Progressives are hot to see the 421-a tax abatement, which encourages developers to build more affordable housing by reducing their property-tax liability, die when it expires next month. But if the Legislature doesn’t pass a replacement, it’s a clear loss for New York City.
A new analysis by the Citizens Budget Commission confirms those losses include:
- Less rental housing construction.
Supposedly pro-tenant activists and lawmakers won’t admit that, absent some incentive like 421-a, developers will stop building residential units (except luxury ones) because the default tax rate for new construction is prohibitively high.
They also claim that ending the abatement will free up $1.8 billion in tax revenues. The CBC points out that not only are they wrong, but that much current revenue wouldn’t exist without 421-a.

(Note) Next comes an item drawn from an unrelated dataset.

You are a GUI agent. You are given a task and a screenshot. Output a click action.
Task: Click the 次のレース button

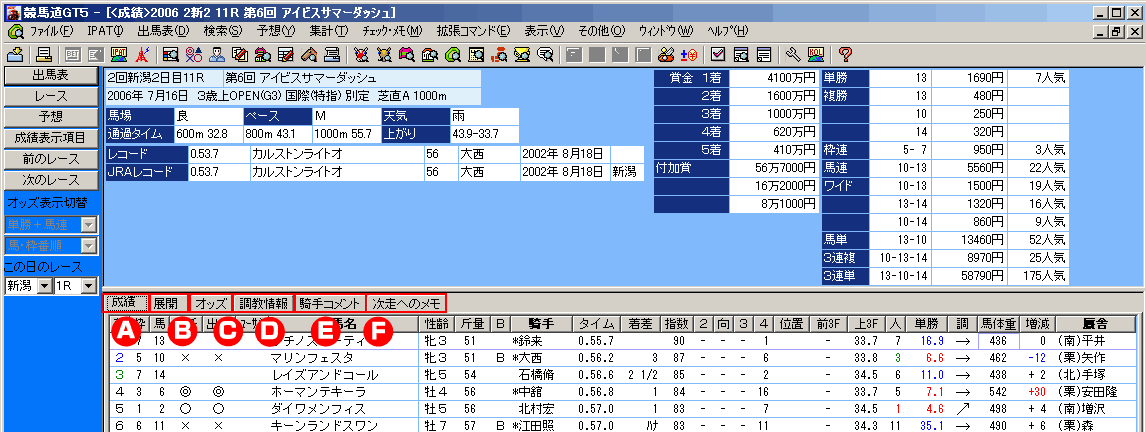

Existing projects will still benefit from the abatements granted before 421-a lapsed, so the city will “lose” only about $100 million per year through Fiscal Year 2029 if the program’s not renewed; not until FY 2043 will even $1 billion of the now-foregone revenue be returned to the tax rolls.
Meanwhile, CBC reports, most development that occurs thanks to 421-a wouldn’t happen. That means the city loses out on the tax take such projects would generate after the abatements expire — as well as on the new housing (both market-rate and affordable) constructed.
So the budget watchdog urges both renewing or replacing 421-a and a broader package of policies to boost housing production, such as reducing construction and operating costs, increasing as-of-right zoning capacity and reforming the property-tax code.
A sane city tax code wouldn’t make it impossibly expensive to build new non-luxury housing; 421-a is a patch that allows enough construction to prevent Gotham from losing ground. Fixing the entire property-tax code won’t happen this year (or maybe ever); if the Legislature doesn’t replace the abatement now, it’s dooming New York to housing decay.